Licenses like GPL2 and MIT have become the de facto standard way of sharing software-related material in the Information and Communications Technologies (ICT) industry. Corollary to it, the messages conveyed by each license have transcended as community norms, as behavioral standards which, despite the specific legal terms present in the license, are widely understood and respected by most market actors. Consequently, it seems probable that when software developers choose a GPL license to release their code, they consider the GPL license as a set of values part of the software-sharing community that has to be respected. The developer chooses the license due to the message it conveys to the public as a community norm and value carrier.
OpenRAILs as informed value carriers
Open & Responsible AI licenses are also conceived and designed as value carriers. OpenRAILs were designed to include specific provisions enabling widespread adoption of the informed use restrictions embedded in the genesis license. These provisions require subsequent re-distributions of the licensed AI artifact or distributions of derivatives to include -at a minimum- the same use restrictions.
As a result, the set of informed restrictions, stemming from licensor’s concerns, are passed on from user to user, from license to license, all the way down the value chain. In the long run, this set of informed use restrictions will become a well-established community norm in the AI space, and users will know what values they have to respect when using an AI artifact licensed under a RAIL or OpenRAIL license. The aim is not to standardize values but rather how ethical concerns about the technical capabilities and limitations of AI artifacts can inform the open licensing of AI artifacts to foster new community norms around the respect of the licensed artifact employing use-based restrictions acting as informed value carriers.

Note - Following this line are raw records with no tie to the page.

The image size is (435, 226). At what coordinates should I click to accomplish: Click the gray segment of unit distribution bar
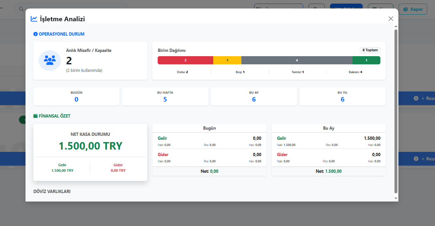(x=297, y=60)
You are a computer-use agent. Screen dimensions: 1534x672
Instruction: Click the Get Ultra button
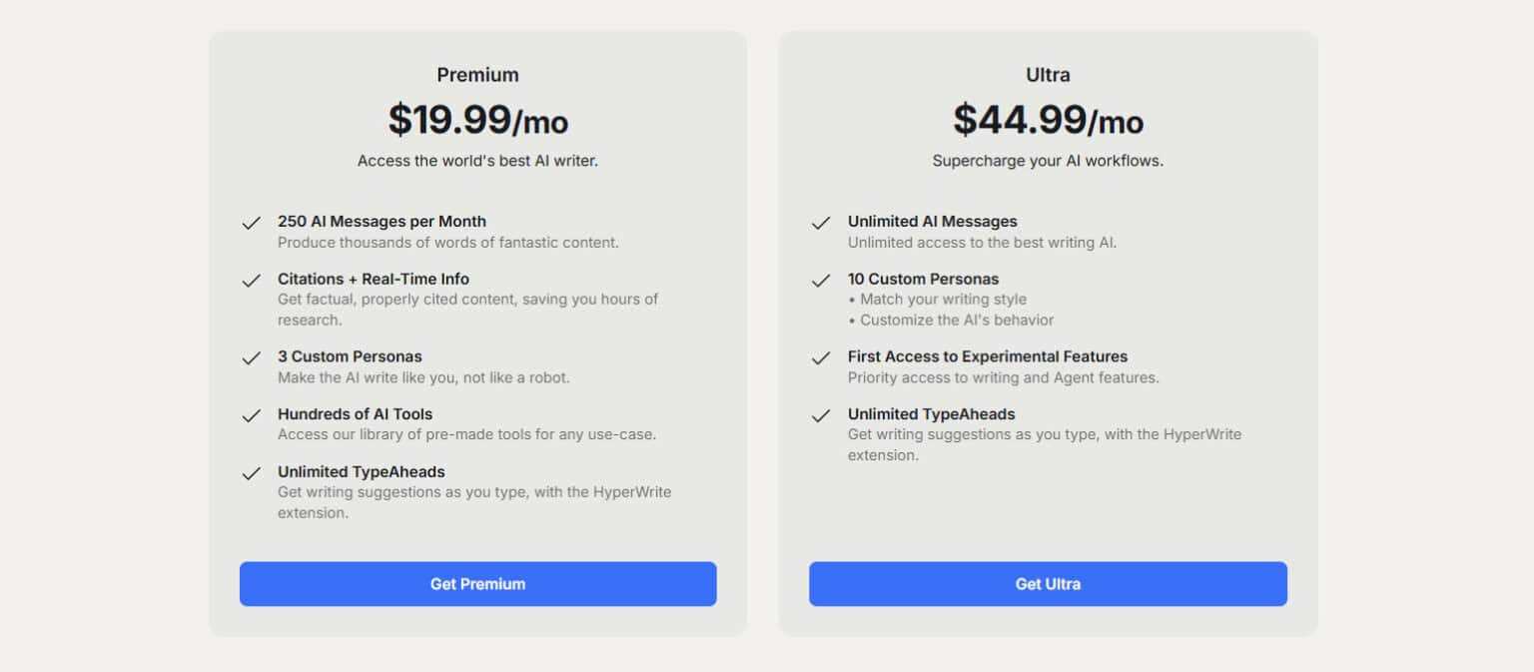coord(1048,584)
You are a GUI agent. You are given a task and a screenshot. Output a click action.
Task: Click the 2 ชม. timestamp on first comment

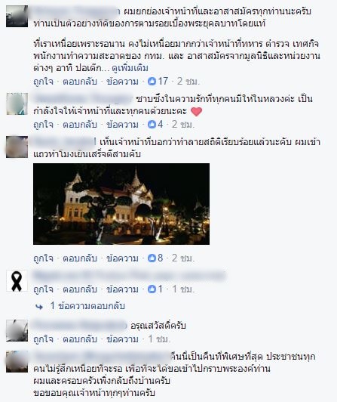pos(188,82)
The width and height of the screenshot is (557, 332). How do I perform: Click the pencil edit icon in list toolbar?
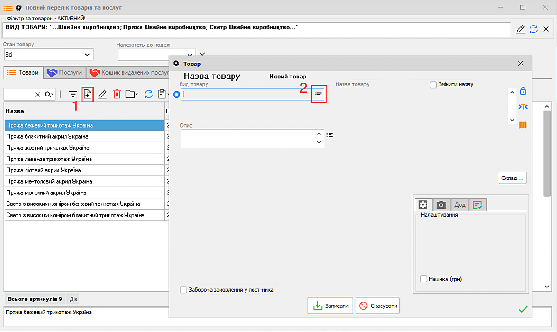click(x=103, y=94)
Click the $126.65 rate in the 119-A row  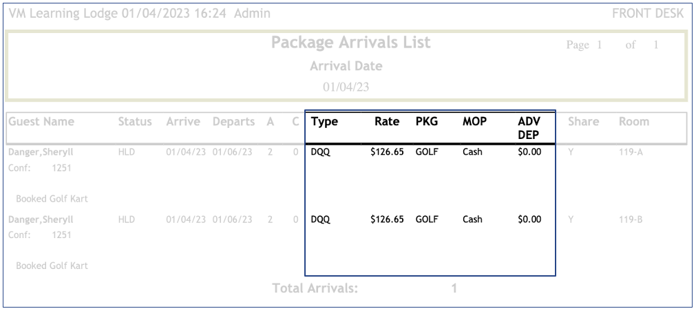tap(386, 152)
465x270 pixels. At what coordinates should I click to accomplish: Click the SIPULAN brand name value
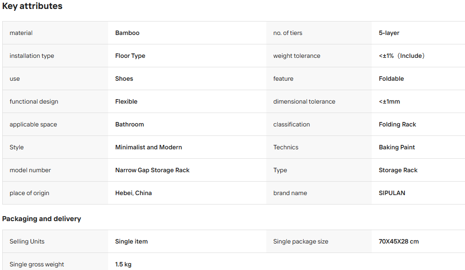coord(392,193)
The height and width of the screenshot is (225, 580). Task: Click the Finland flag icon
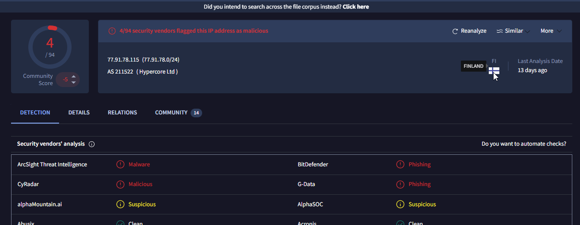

OpenRAILs as an AI community institution enabling decentralized control of AI
OpenRAILs bring the ability to stand up for responsible use of the license not just to the original licensor but even more to all the subsequent users who will redistribute the licensed AI artifact or distribute a derivative version of it. Each of these distributions will have to include, at minimum, the exact use restrictions as the original license, and therefore each of these new licensors will be in a position to promote and enforce a responsible use of the AI artifacts, depending on their interest and capacity of enforcement.
Enforcement is not a duty. It is rather an ability that OpenRAILs provide to users in contrast with open source licenses through which the licensor will not be able to have any control whatsoever of the ML model they decide to release.
The decentralization of control of the use of AI artifacts calls for the AI community to collectively promote and enforce informed concerns carried out by OpenRAIL. OpenRAILs will not enable a maximal control capability of the subsequent uses of the AI artifact. However, they are a step towards optimizing control processes and action-driven efforts towards mitigating harms with the engagement of the AI community at large.